Sunday, July 29, 2012

playa del carmen

its 4:40 am i'm sitting in bed in playa del carmen, there's no power in the hotel, no a/c, no fan, so its sweaty hot, and the dance club next door has not shown any sign of stopping for the nite.  i can't remember being this miserable since i've left.  andy is sleeping peacefully, oblivious to everything, as a good traveler should be doing.

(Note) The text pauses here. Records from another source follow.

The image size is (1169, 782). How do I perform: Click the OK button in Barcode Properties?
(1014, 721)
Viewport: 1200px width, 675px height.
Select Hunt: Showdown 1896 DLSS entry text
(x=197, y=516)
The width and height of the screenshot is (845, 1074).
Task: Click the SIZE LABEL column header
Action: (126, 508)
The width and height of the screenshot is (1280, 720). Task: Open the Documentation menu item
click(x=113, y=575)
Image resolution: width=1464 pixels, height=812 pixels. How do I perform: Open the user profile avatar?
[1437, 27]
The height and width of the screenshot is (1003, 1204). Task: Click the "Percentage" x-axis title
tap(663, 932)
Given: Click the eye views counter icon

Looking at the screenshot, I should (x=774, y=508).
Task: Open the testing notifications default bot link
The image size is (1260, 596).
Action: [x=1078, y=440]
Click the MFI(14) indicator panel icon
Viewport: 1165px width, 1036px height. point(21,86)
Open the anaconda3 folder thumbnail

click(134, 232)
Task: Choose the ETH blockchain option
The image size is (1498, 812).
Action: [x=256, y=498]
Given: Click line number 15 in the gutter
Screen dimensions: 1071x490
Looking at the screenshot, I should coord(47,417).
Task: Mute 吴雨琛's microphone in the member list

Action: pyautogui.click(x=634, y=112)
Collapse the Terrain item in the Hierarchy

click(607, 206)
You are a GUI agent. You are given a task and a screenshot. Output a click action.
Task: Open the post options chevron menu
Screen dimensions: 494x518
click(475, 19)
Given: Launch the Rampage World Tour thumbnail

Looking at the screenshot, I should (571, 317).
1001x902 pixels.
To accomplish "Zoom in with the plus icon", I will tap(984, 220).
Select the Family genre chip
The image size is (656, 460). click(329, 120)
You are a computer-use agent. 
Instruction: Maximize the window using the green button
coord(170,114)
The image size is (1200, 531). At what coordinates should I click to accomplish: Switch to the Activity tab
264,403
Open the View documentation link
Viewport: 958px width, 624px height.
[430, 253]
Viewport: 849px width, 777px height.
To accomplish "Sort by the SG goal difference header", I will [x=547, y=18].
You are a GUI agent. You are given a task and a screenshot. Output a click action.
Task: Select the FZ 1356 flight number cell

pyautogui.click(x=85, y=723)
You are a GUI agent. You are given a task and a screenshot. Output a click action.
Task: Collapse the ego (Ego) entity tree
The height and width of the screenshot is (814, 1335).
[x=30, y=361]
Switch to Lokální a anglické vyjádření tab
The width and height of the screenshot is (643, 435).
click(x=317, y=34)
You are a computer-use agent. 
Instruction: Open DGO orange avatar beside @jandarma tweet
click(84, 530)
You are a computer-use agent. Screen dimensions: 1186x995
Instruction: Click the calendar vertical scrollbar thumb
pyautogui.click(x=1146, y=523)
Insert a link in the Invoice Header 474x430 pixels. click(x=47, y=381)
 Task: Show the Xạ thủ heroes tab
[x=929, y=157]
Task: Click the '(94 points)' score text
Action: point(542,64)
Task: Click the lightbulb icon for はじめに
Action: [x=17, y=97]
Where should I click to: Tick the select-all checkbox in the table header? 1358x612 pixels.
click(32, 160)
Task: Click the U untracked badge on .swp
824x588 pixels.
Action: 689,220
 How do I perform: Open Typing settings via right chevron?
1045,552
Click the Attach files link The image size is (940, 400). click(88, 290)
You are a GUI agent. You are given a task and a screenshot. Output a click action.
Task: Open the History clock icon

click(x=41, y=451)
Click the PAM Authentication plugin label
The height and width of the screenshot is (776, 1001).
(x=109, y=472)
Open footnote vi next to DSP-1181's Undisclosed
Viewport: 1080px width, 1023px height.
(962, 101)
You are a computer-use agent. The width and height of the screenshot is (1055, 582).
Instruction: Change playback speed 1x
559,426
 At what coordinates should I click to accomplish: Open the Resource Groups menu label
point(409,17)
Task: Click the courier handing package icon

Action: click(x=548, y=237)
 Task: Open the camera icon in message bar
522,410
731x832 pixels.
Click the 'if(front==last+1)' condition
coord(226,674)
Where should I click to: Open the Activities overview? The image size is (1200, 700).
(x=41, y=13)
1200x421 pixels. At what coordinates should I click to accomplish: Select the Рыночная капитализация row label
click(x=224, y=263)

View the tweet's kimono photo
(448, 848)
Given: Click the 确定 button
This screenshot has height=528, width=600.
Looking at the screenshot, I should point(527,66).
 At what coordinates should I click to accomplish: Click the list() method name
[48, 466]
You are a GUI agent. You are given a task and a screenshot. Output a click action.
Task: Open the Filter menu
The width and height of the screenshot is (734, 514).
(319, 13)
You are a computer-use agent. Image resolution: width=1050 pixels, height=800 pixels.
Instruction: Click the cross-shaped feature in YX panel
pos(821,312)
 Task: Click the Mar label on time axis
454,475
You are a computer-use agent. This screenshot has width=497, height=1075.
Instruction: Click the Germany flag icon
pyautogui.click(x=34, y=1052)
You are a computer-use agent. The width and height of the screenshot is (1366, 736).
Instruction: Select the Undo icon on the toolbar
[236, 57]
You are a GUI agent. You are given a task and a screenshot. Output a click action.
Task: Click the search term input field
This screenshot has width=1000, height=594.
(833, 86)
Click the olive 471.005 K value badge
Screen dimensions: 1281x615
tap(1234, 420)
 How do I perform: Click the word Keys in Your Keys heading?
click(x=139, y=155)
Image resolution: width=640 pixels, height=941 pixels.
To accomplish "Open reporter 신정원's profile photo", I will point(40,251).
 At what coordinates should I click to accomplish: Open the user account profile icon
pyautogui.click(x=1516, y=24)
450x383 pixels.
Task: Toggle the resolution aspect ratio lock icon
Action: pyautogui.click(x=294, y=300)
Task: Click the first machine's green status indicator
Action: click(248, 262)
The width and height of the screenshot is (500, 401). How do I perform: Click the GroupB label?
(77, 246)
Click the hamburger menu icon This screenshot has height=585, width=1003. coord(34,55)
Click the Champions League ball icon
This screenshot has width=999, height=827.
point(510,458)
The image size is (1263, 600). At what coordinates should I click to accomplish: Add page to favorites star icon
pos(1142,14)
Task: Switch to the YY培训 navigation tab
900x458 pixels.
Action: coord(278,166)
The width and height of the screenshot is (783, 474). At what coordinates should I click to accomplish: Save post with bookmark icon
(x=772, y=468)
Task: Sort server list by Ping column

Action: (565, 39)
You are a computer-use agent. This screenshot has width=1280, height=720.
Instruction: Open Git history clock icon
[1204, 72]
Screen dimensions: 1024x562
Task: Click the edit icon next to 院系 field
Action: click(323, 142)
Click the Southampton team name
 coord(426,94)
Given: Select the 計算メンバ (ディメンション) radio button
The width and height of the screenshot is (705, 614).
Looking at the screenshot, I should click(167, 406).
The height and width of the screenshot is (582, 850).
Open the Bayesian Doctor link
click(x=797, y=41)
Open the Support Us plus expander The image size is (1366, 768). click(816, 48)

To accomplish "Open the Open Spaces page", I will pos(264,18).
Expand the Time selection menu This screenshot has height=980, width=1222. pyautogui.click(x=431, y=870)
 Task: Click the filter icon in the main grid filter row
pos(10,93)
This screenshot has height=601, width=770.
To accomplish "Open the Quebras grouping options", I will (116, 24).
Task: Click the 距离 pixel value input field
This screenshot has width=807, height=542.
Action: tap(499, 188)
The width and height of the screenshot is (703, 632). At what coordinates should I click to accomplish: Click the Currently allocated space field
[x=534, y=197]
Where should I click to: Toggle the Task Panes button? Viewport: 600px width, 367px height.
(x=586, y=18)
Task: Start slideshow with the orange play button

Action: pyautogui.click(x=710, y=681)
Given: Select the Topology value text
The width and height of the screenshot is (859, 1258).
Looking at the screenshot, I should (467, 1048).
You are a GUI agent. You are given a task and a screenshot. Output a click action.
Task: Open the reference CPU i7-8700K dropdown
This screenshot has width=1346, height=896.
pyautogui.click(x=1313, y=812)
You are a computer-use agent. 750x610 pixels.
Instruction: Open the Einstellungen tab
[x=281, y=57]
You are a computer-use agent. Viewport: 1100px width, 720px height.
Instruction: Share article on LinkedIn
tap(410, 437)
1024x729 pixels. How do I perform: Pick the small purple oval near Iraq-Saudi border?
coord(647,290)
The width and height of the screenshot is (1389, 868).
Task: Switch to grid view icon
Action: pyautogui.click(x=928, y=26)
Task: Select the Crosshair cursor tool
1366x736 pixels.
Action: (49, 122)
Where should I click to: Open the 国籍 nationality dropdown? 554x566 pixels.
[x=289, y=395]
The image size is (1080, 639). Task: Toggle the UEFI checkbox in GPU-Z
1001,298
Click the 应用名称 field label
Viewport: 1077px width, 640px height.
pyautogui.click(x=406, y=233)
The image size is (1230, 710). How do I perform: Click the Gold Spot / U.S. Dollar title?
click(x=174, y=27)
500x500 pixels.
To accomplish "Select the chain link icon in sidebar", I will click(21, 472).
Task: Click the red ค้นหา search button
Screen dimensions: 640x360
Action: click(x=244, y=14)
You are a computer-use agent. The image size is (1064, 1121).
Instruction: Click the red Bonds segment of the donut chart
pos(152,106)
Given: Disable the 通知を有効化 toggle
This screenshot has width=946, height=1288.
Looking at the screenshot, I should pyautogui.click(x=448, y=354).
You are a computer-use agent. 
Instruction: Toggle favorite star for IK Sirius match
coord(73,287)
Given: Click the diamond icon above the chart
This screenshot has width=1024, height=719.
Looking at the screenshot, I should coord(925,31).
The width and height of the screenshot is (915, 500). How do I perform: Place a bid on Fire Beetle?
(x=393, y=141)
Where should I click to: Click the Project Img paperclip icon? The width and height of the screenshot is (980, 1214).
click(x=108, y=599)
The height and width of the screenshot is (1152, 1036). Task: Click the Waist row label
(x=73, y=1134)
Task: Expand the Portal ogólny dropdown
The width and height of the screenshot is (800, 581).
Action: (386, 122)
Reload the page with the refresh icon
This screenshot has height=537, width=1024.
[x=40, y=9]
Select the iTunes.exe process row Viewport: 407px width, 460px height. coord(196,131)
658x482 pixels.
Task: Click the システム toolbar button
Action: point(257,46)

i went downstairs to find out what was going on and found an older woman working the nite crew, unable to answer any questions, such as 'why is it hotter than hell in my room?' and 'where are the free earplugs?'  she went pseudo zen on me and asked me to calm down (i asked all my questions in an amazingly cool voice, and told her how much this hotel sucked with a smile, i'm sure she missed that though since there are no lights), and she further told me that i should look at this as an opportunity to learn about myself.  ok cool so i am fucking miserable when we pay for a nice room and the a/c doesn't work and the bar next door keeps me up all nite.  i knew that.  that's essentially why i'm in a nice room, because i knew these things a long long time ago.  so i learned that i haven't changed.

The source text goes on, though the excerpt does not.